WILMINGTON, Del. – In case you missed it, U.S. Senator Chris Coons (D-Del.), a member of the Senate Foreign Relations Committee, today published an essay in Foreign Affairs. Despite four years of President Trump’s isolationism and unilateralism, Senator Coons writes that U.S. policy-makers can restore bipartisan consensus on foreign policy and chart a strategy that is rooted in American values and more connected to the needs of the American people.
Foreign Affairs: A Bipartisan Foreign Policy Is Still Possible
By Chris Coons
U.S. foreign policy is stronger when it enjoys bipartisan support. For the United States to play a steady, stabilizing role in world affairs, its allies and adversaries must know that its government speaks with one voice and that its policies won’t shift dramatically with changing domestic political winds. The best way to ensure that clarity and consistency is to pursue policies that are guided by American values of freedom, openness, opportunity, and inclusivity—and that have the support of policymakers and ordinary Americans across the political spectrum.
After four years under U.S. President Donald Trump, returning to clarity, consistency, and bipartisanship will not be easy. Trump’s “America first” political narrative has proved to be compelling and politically powerful. It taps into a long-standing strain of isolationism in U.S. politics, and it resonates with many Americans who question the benefits of globalization and of endless military engagement overseas. Trump’s supporters are not going away, and they cannot be easily dismissed as extremists. If U.S. policymakers seek to restore a bipartisan consensus favoring American global leadership, they must persuade ordinary Americans that international engagement and alliances are worth the cost.

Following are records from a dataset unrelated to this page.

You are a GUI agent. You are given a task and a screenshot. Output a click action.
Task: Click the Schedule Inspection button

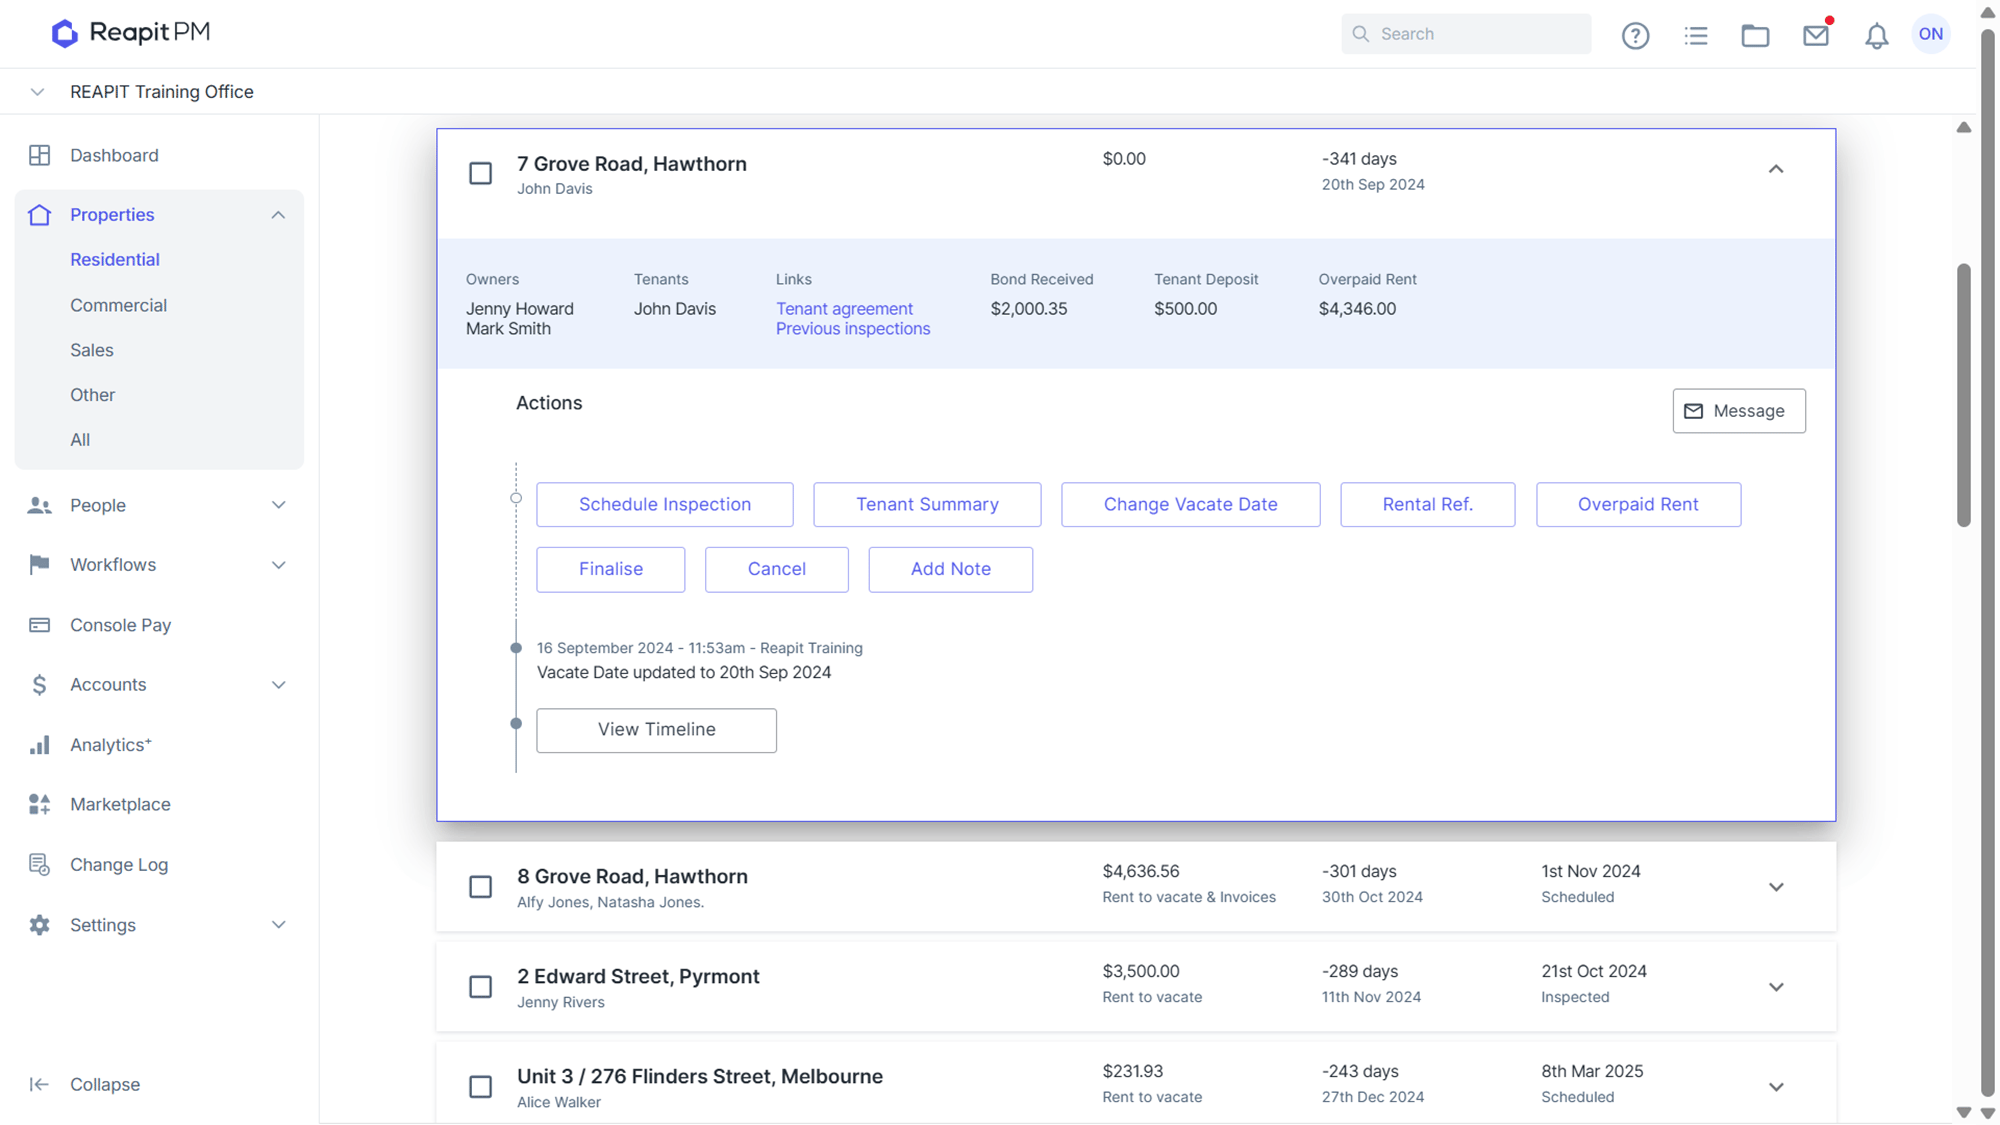[665, 504]
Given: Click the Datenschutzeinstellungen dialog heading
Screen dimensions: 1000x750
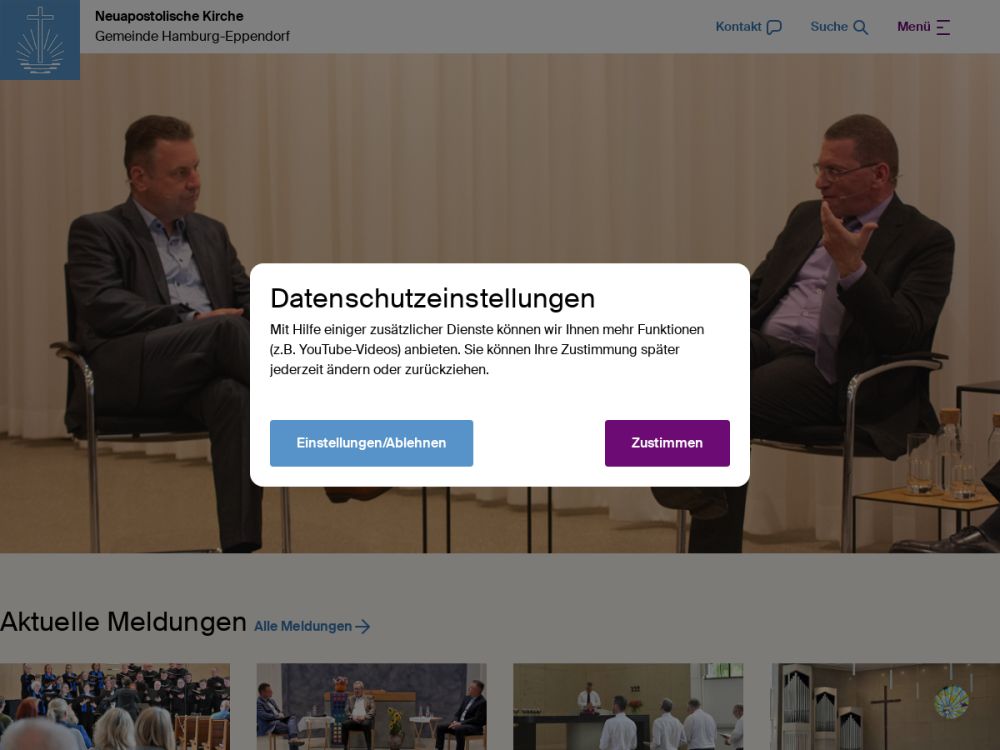Looking at the screenshot, I should [x=432, y=298].
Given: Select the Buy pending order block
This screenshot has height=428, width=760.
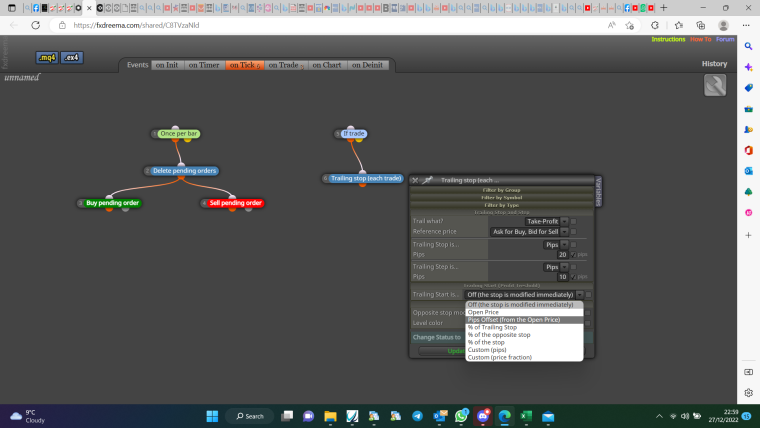Looking at the screenshot, I should point(112,203).
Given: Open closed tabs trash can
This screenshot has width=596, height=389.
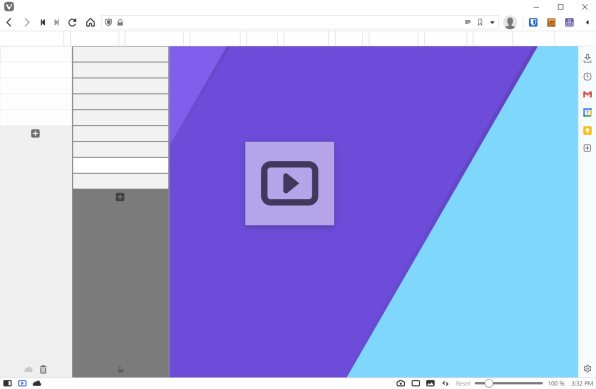Looking at the screenshot, I should pyautogui.click(x=43, y=369).
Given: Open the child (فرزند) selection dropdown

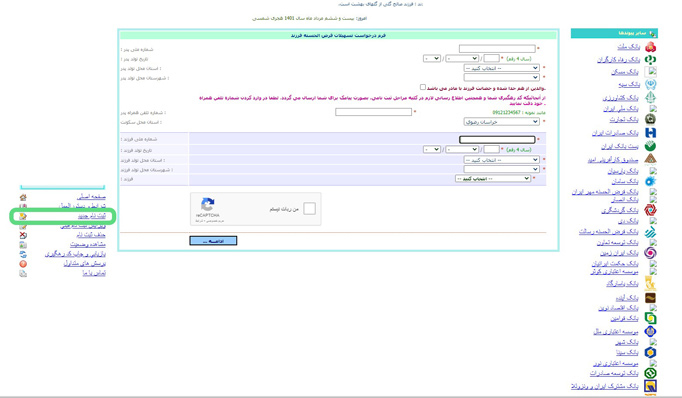Looking at the screenshot, I should [x=493, y=179].
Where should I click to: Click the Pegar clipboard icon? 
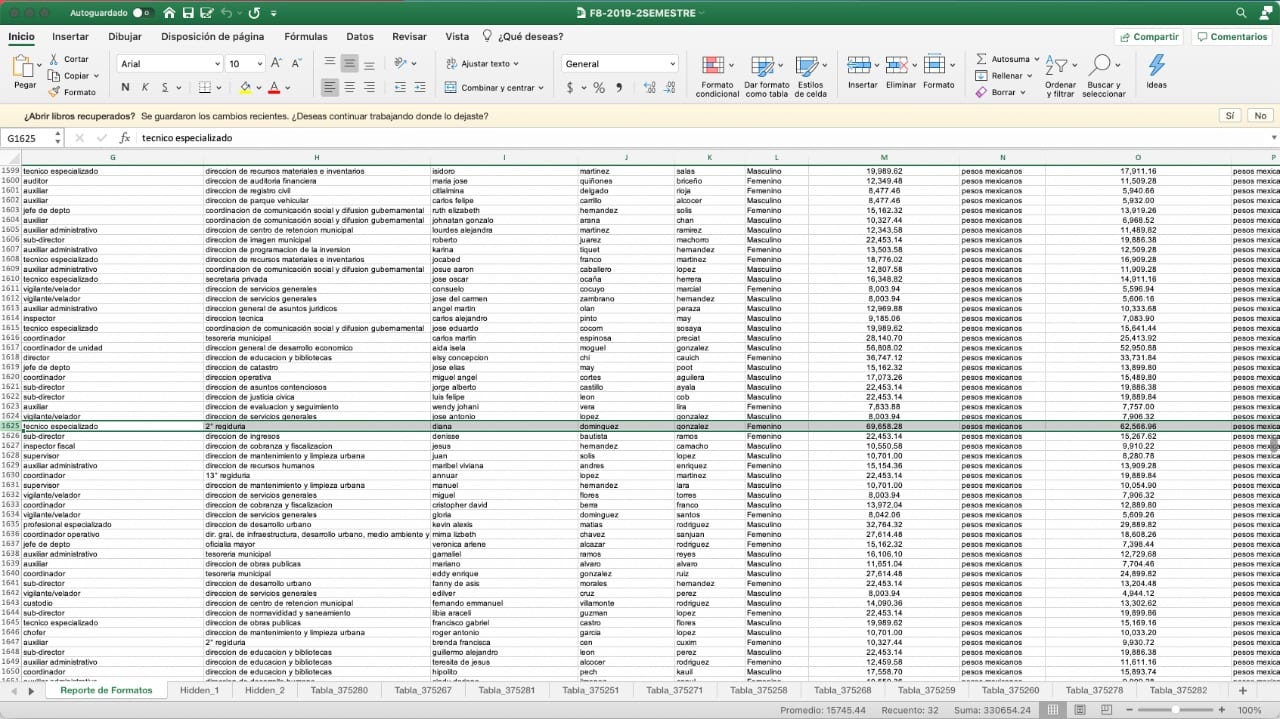[x=24, y=67]
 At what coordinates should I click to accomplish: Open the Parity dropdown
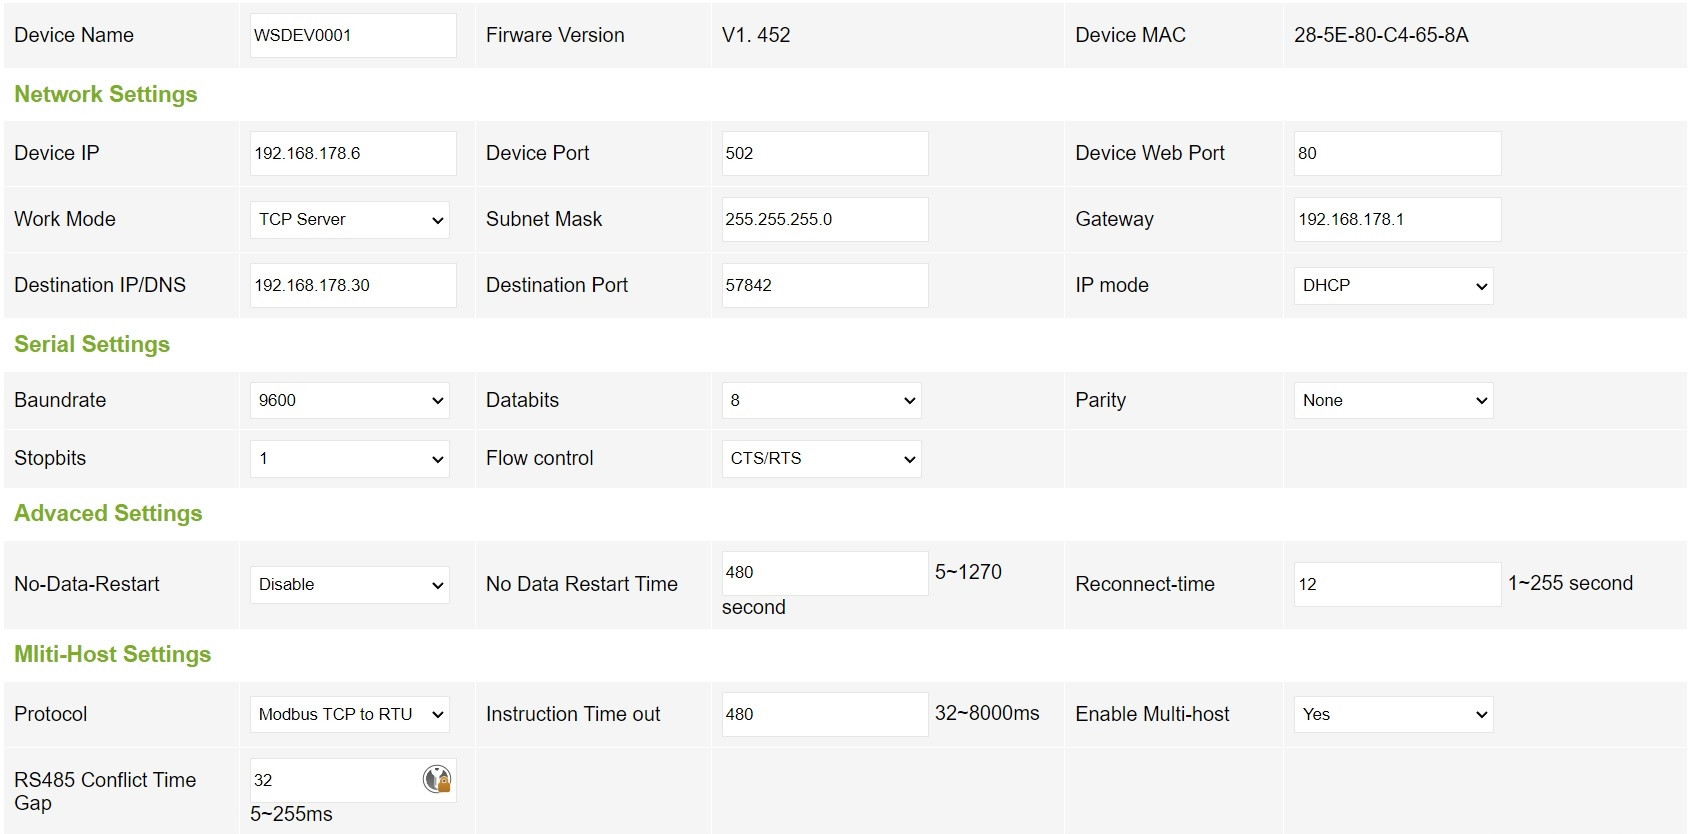[x=1393, y=401]
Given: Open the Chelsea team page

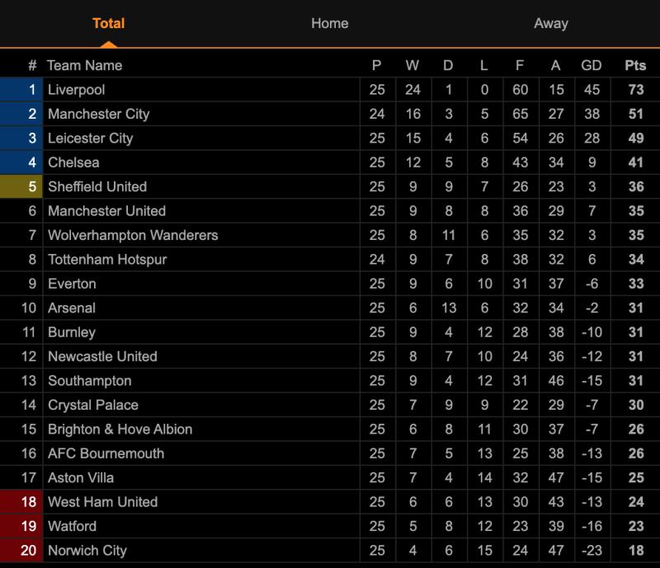Looking at the screenshot, I should 73,162.
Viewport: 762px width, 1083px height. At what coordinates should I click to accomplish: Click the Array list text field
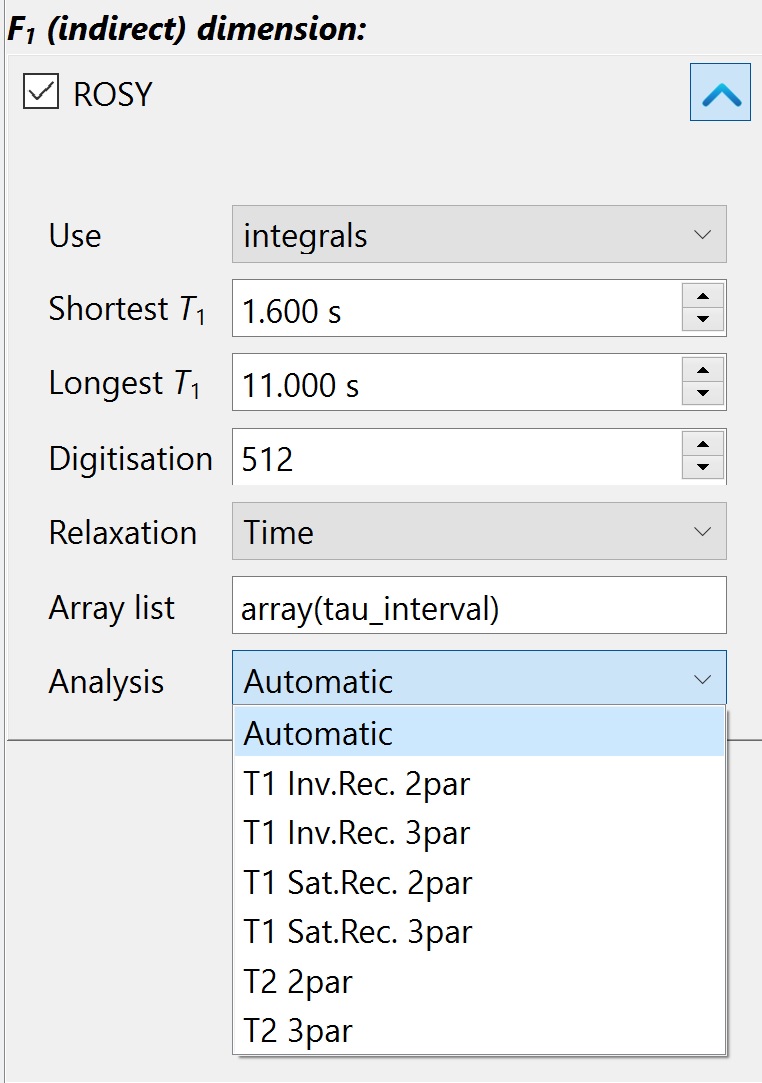[479, 607]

Advocates of U.S. international leadership must recognize that domestic and foreign policy are inextricably linked and that a successful and durably bipartisan foreign policy depends on the American people’s appreciation of that link. The United States does not have to choose between being the world’s policeman and total retrenchment: it can engage the world more selectively, in principled and pragmatic ways that better serve the interests of working Americans.